[Collected data]
'''

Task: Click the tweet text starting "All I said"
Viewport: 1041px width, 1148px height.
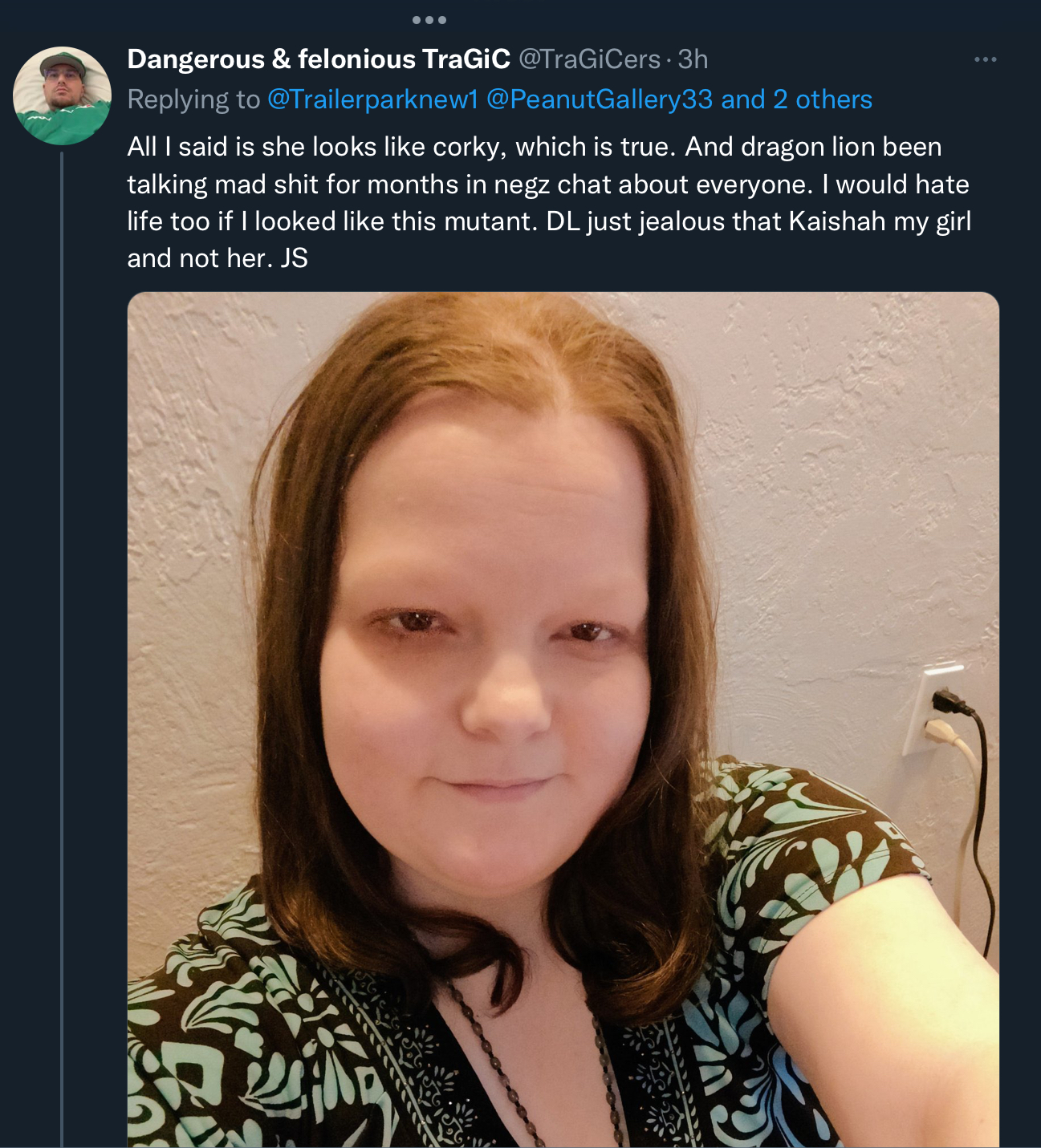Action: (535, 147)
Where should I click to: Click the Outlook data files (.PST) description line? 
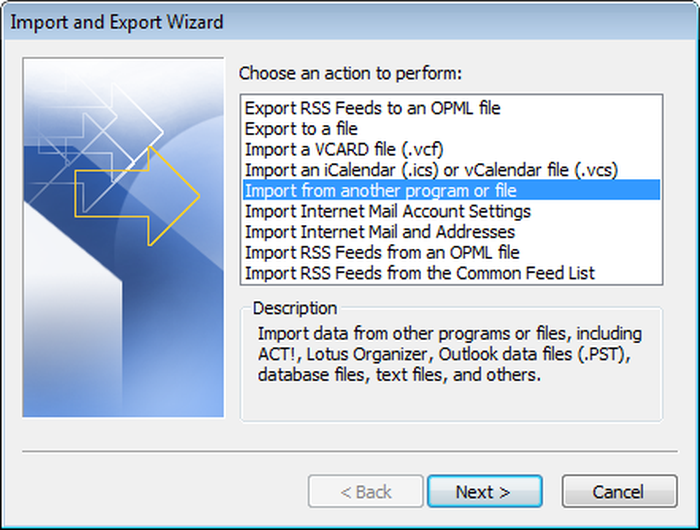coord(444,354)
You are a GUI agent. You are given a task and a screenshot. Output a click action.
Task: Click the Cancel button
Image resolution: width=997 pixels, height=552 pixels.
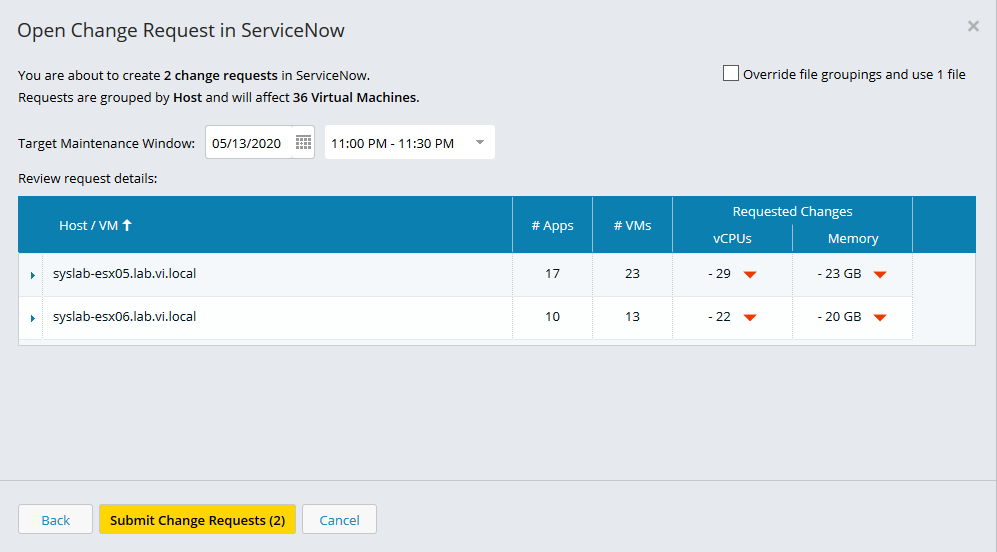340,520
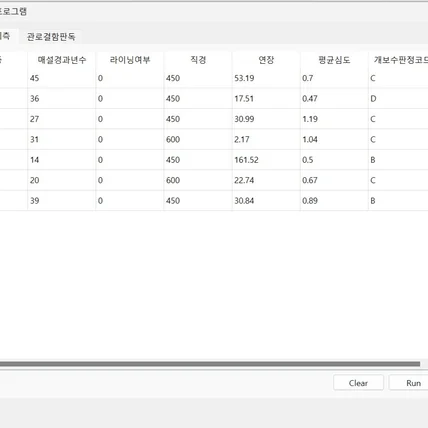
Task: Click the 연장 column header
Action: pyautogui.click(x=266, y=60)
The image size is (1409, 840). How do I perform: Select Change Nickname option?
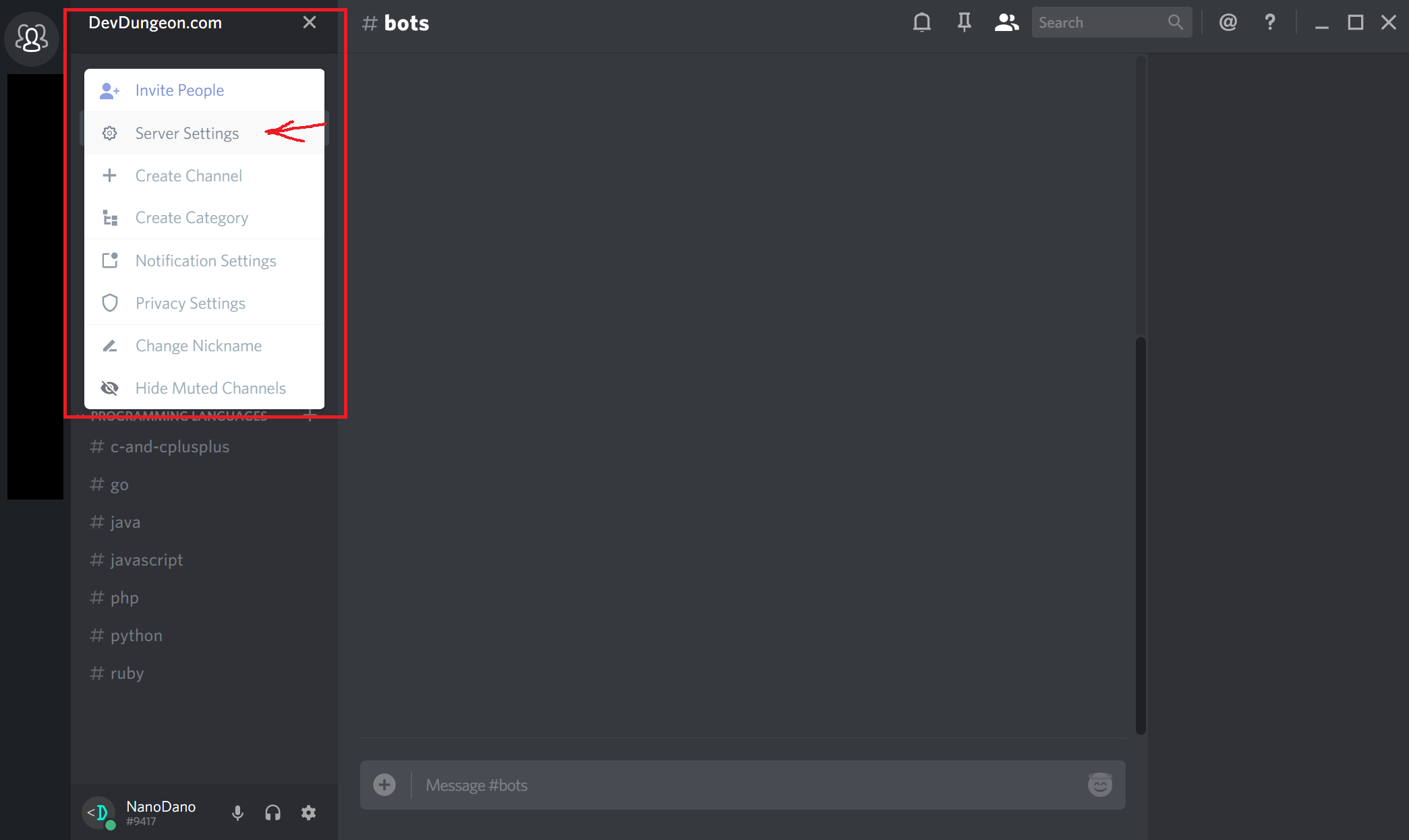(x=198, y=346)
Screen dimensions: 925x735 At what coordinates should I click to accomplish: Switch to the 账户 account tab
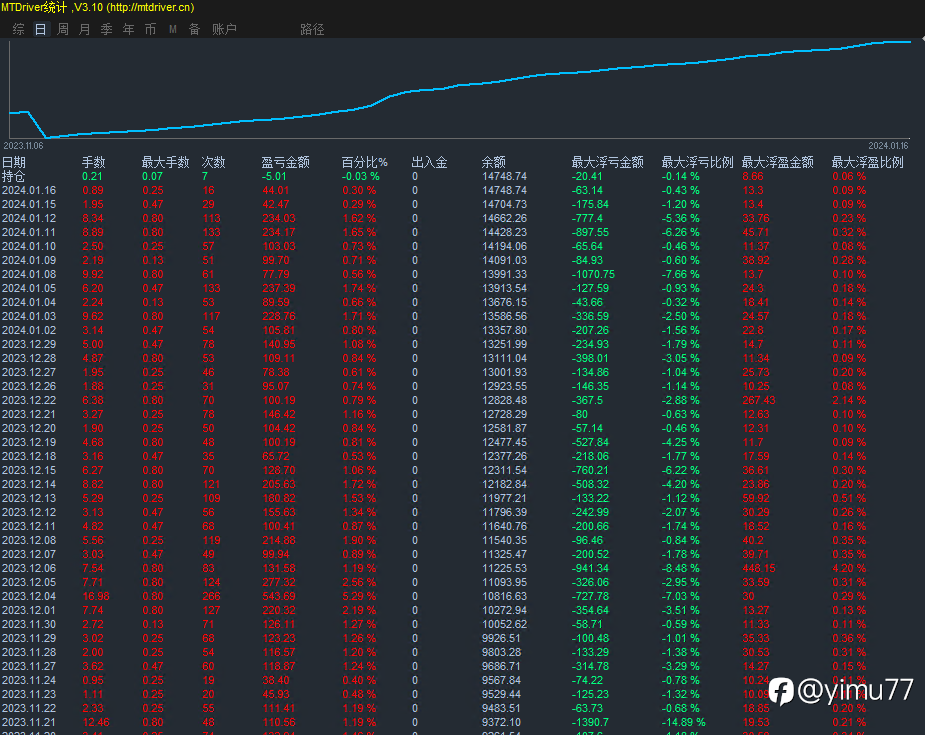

'''

TASK TO CARRY OUT
Please reproduce the records above exactly, leaving out every picture.

EXERCISE RESPONSE
Task: Click the tweet text starting "All I said"
Viewport: 1041px width, 1148px height.
Action: (535, 147)
Where should I click to: Click the Outlook data files (.PST) description line? 
coord(444,354)
You are a GUI agent. You are given a task and a screenshot. Output a click action.
Task: Click the Cancel button
Image resolution: width=997 pixels, height=552 pixels.
340,520
Task: Click the 연장 column header
Action: pyautogui.click(x=266, y=60)
The image size is (1409, 840). How do I perform: Select Change Nickname option?
(x=198, y=346)
Screen dimensions: 925x735 At what coordinates should I click to accomplish: Switch to the 账户 account tab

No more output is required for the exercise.